Часть комсомольцев отмалчивалась. Что-то подсказывало, что клеймить беспечность и требовать суровой бдительности противно. Часть считала нужным отметиться, поставить галочку: Фима Глухой, Володя Борщуков, Жорж Терентьев, Витька Озеров (этот — не зря: стал редактором «Вопросов литературы»). Но всех затмевали три урода: Серегин, Богомолов и Карпова. Может быть, они болели и пропускали собрания, но в моей памяти присутствуют всегда. Серегин — почти молча. Он связать трех слов не умел никогда, ни на экзамене, ни на трибуне. Тройку получал после трех заходов за упорство и партийность. Речи его напоминали мне брата Фредона (из Рабле): «Сжечь. Сжечь. Сжечь». С большими паузами между каждым односложным речением.

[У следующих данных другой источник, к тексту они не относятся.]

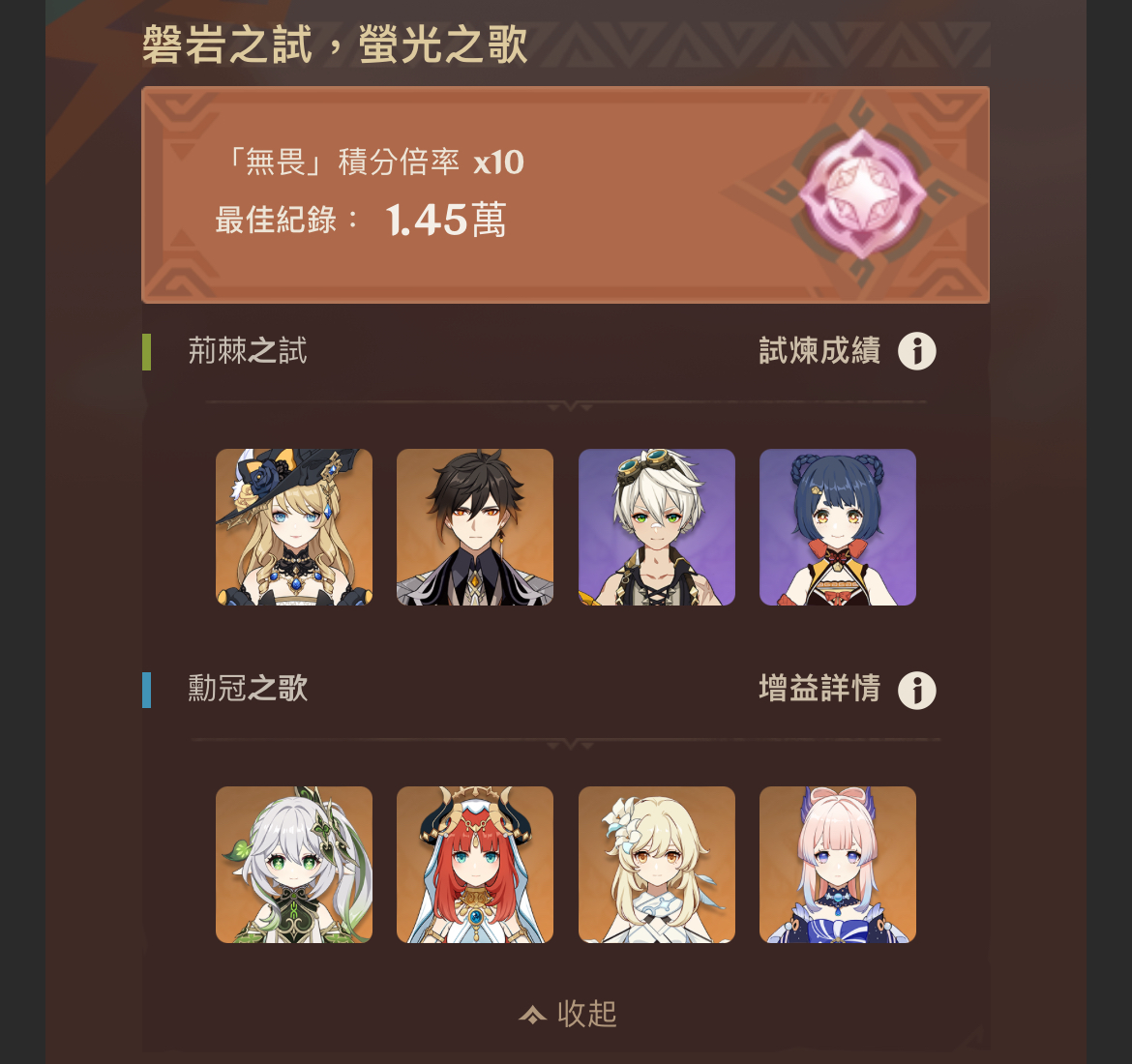
Task: Select Navia portrait with black hat
Action: [294, 527]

Богомолов был эмоциональнее. В общежитии он как-то привязал веревку к кровати парня, нелегально спавшего со своей девушкой, притворился спящим — и в самый интересный момент дернул за веревку. Кровать обрушилась. То-то смеху! Когда он требовал бдительности, через его редкие зубы брызгала слюна.

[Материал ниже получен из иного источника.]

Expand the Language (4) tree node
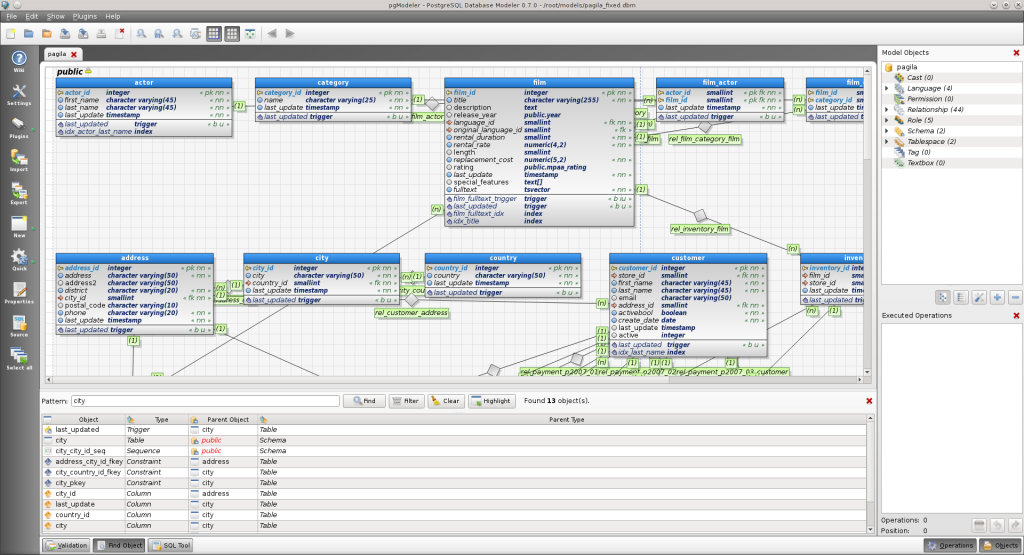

Валя Карпова почему-то тоже была редкозубой. Говорила, как плевалась. Кроме того, что-то вроде двойного подбородка раздувалось у нее, как зоб, придавая ее лицу, возмущенному беспечностью, сходство с некоторыми змеями или Медузой-Горгоной. А все трое — поистине «Чудище обло, озорно, огромно, с тризевной и лаей» (стих Тредиаковского, перепутанный Радищевым; Тредиаковский имел в виду Цербера, пса с тремя зубастыми лающими пастями).

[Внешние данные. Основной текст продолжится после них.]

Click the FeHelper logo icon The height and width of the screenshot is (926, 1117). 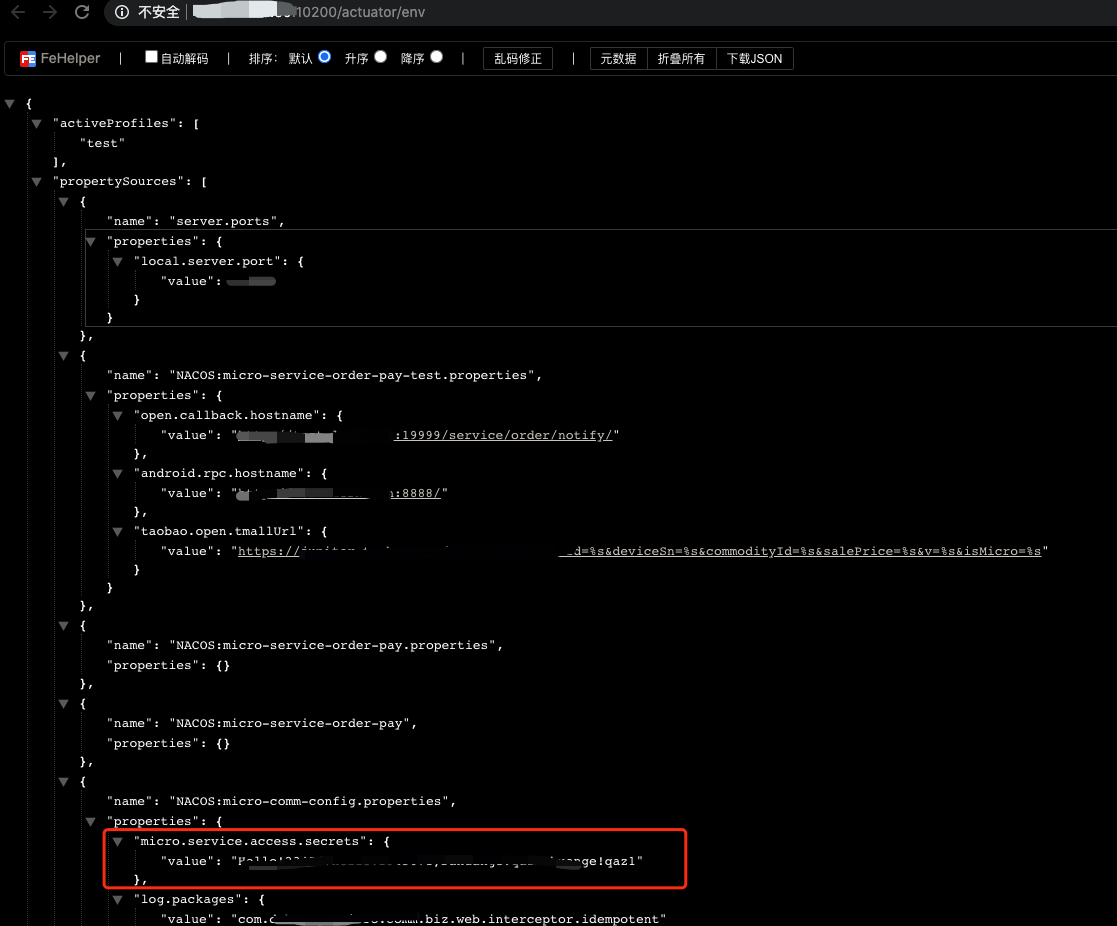pyautogui.click(x=28, y=59)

Я совершенно не помню, как эта машина меня жевала, какие говорились слова. Говорилось, что положено, и принималась положенная резолюция. Другое дело — проработка доклада о Достоевском. Дело неожиданное, установок не было. Здесь я помню каждое слово и каждый свой ответный жест. Как аспирант Шамориков сказал: «Если даже Горький ошибался, нам об этом не следует говорить». Как я встал, не в силах вымолвить ни слова, и вышел в коридор, громко хлопнув дверью. Как за мной выскочила аспирантка Сусанна Альтерман. Как через некоторое время, проголосовав за резолюцию и сославшись на занятость, выскользнул Д. Д. Благой и, проскальзывая мимо, произнес что-то полусочувственное (я не знал тогда «Четвертой прозы»: «Митька Благой ходит на цыпочках по кровавой советской земле…» Но он именно проскользнул на цыпочках).